A new partnership with The PILGRAM Foundation has allowed for a major expansion of GSC’s youth HIV/AIDS prevention program in Tanzania!
The PILGRIM Foundation and Global Service Corps-Tanzania’s (GSC-TZ) objective in this project has been to extend financial support to reduce the impact of the HIV/AIDS crisis on youth in Tanzania. The PILGRIM Foundation, through its support to GSC-TZ, has shown its awareness and concern for the need to address the current situation of HIV/AIDS prevalence in Tanzania and its spread among young people. As a result of this project, participating youth’s knowledge of HIV prevention is becoming more accurate, with the goal of translating this information into behavior changes which are reducing their risk of contracting the virus. GSC-TZ is impacting this situation in order to break this cycle caused by ignorance through peer education and student health club mobilization. This project report encompasses youth-focused events which have taken place in the past six months, and which will take place in the coming year in Arusha, Tanzania. Pilgrim Foundation has provided an on-going support for four staff (youth themselves) who have been engaged since July 2008 to ensure that there is a sustainable and on-going provision of monitoring and encouragement. These peer educators work in participating secondary schools where GSC-TZ has conducted day camps in the past – now numbering 21 schools in the Arusha area. The three key elements of support by Pilgrim Foundation involve peer education through:
I. Engaging four dynamic youth leaders as GSC-TZ Youth Counterpart staff to do follow-up visits on an on-going basis to the 21 participating secondary schools under supervision of the GSC-TZ Youth Coordinator.
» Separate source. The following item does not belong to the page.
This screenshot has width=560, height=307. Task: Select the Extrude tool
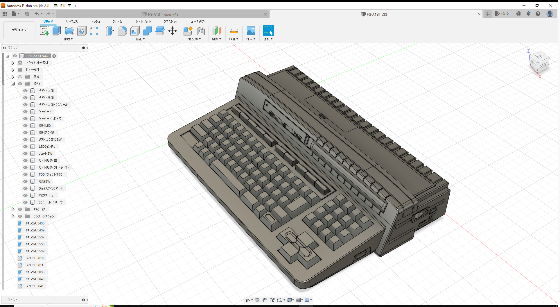(56, 31)
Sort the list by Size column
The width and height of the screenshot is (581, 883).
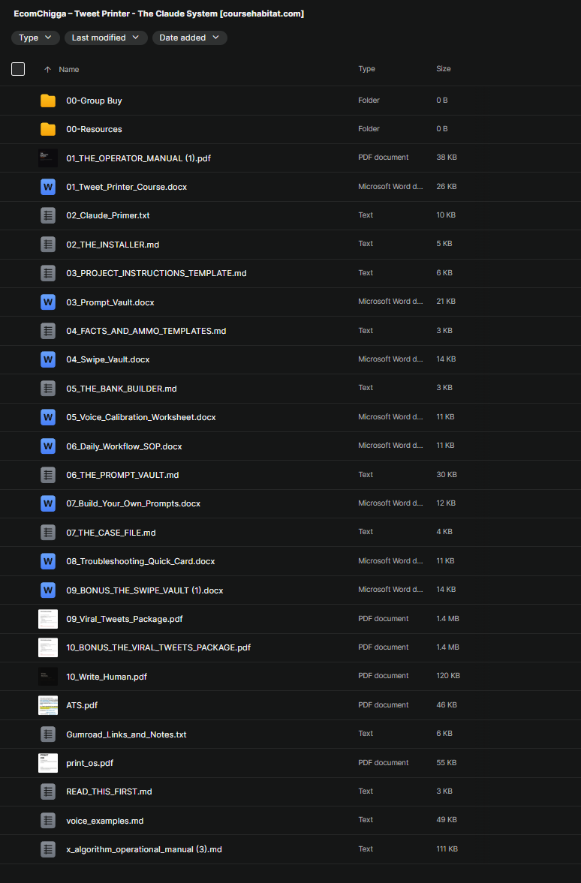click(x=443, y=69)
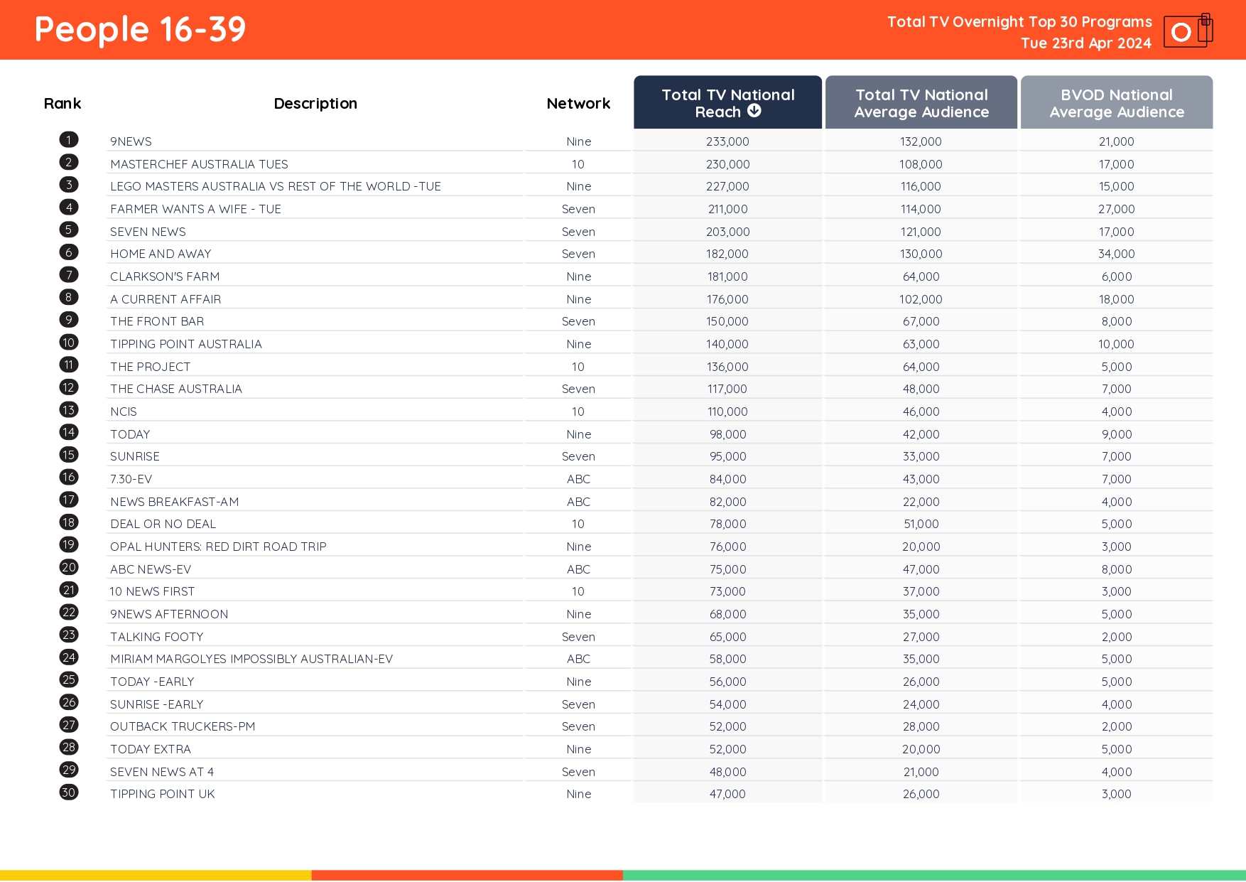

II. An annual meeting of teachers, parents and peer educators (a workshop-based forum for teachers, students and a few parents from each school).
III. Art & performance competitions which promote HIV/AIDS messages among youth.
The first and third of these three elements have been enacted during the period, while the second is to be addressed during the first half of this 2009 calendar year. The goals and outcomes of all three activities are being accomplished, to assist peer educators to promote their health clubs as a means to increase ‘buy-in’ of other students in the training activities. Students are educating and encouraging each other to use life skills to safeguard their HIV status. Teacher and parent support for the health clubs is still lacking; this up to now has adversely determined the low level of clubs’ activity (especially in the government schools where teachers are over-worked and underpaid.) GSC-TZ’s efforts, through the peer education coordinators (PECs), has encouraged health clubs to meet at least once a month, and the frequent follow-ups are encouraging the groups to meet, make strategies and conduct at least one training each month. This may further improve as GSC incorporates lessons learned from other peer educator programs in Tanzania.